After Losing Luggage, Man Completes 100-Mile Race in Dress Shoes and Jeans
It would be hard enough completing a 100-mile ultra marathon across a frozen Mongolia-n lake with the proper equipment. Peter Messervy-Gross performed the feat wearing his everyday fashion brogues.
Mr Messervy-Gross, 47, had spent months accumulating winter weather kit for the Mongol 100 challenge. But his bag was lost by the Russian airline Aeroflot and rather than give up, the father-of-three decided to plough – or more likely slide – on with one of the world’s toughest challenges.
Sporting his four-year-old leather work brogues and the jeans he wore on the flight, Mr Messervy-Gross managed the remarkable feat of walking the 100 miles across Khövsgöl Nuur, known as the Blue Pearl of Mongolia, in just four days. Temperatures at night dropped to minus 30 degrees centigrade.
He had tried to buy replacement running shoes in a department store in Mongolia’s capital Ulaanbaatar but discovered to his horror that nowhere stocks footwear to accommodate his size 13 feet.
“It was like the Ugly Sisters trying on Cinderella’s glass slipper,” he told the Daily Telegraph, “I couldn’t squeeze my feet into the running shoe. It wouldn’t fit and they just don’t stock anything bigger than a size 11.
“When my airport bag still didn’t show up, the penny dropped that I would have to do the race in the brogues.”
Mr Messervy-Gross along with four other competitors in the race, organised by the UK firm Rat Race Adventure Sports, had lost their luggage in Moscow airport as they transferred flights to Ulan Bator. The other four got theirs back before the race start; Mr Messervy-Gross, who lives in Jersey with his wife and family, was not so fortunate.
Fellow competitors dubbed him ‘the rogue in brogues’. Most of them wore specialist high-end winter walking boots or shoes while eight completed the course wearing ice skates. One cycled across the lake.
The race took its toll and Mr Messervy-Gross, a chief information officer with a tech company, suffered painful blisters but no more.
“When you run a race like that your feet swell because you’re on them for so long – I literally became too big for my boots,” he explained, “It did get pretty uncomfortable, my feet blistered really badly and especially on my little toes, which was quite painful.”
He added: “My shoes held up surprisingly well – I’m just a bit allergic to putting the things on now.”
Perhaps inevitably, Mr Messervy-Gross, whose wife Melissa is a champion triathlete, got his holdall back on the last day of his Mongolian adventure. “We were at the airport after finishing the event – and my luggage turned up 15 minutes before check-in for our return home,” he said. “I never found out what happened to my bag, but after I told my family what happened they were all so proud of me for carrying on. I’m so glad I stuck it out.”

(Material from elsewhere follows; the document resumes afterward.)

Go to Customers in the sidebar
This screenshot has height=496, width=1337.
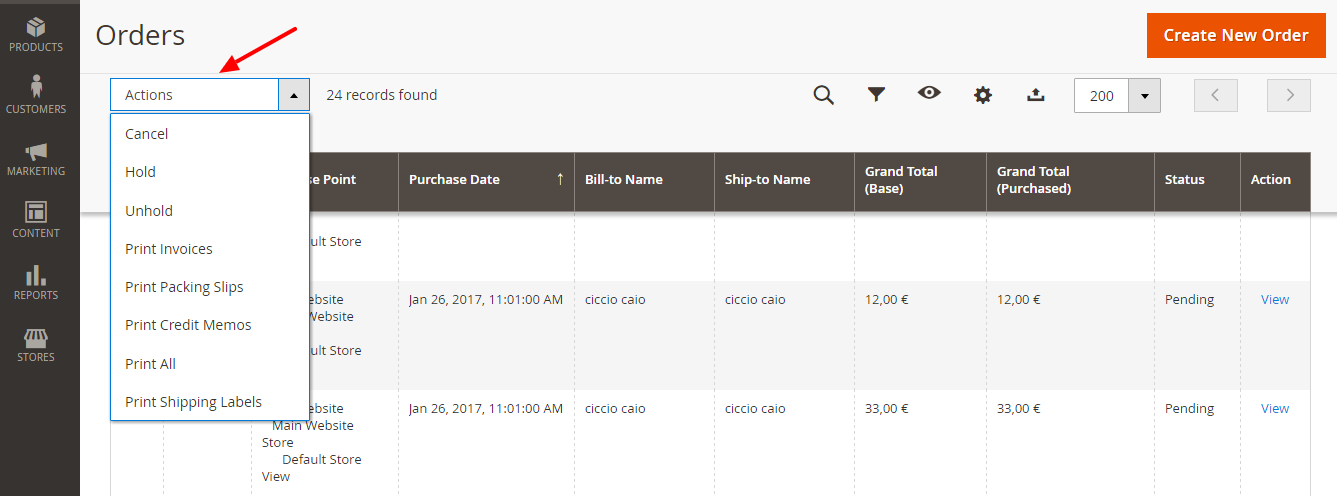point(36,94)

He explained that the trek had become a different challenge once he undertook it in his brogues. “It changed from being a foot race from A to B and turned into a whole different adventure about a group of people helping me out even though they were suffering too,” said Messervy-Gross, a dual UK-New Zealand citizen who has lived in the Channel Islands for 20 years.
Jim Mee, founder of Rat Race and organiser of the Mongol 100, part of its ‘bucket list’ series, was impressed by Mr Messervy-Gross’s perseverance. “He did this with pure gusto despite his circumstances,” said Mr Mee, of a race his company has called “the most surreal, audacious and hauntingly beautiful adventure challenge known to Man”. And that was before anybody attempted it in brogues.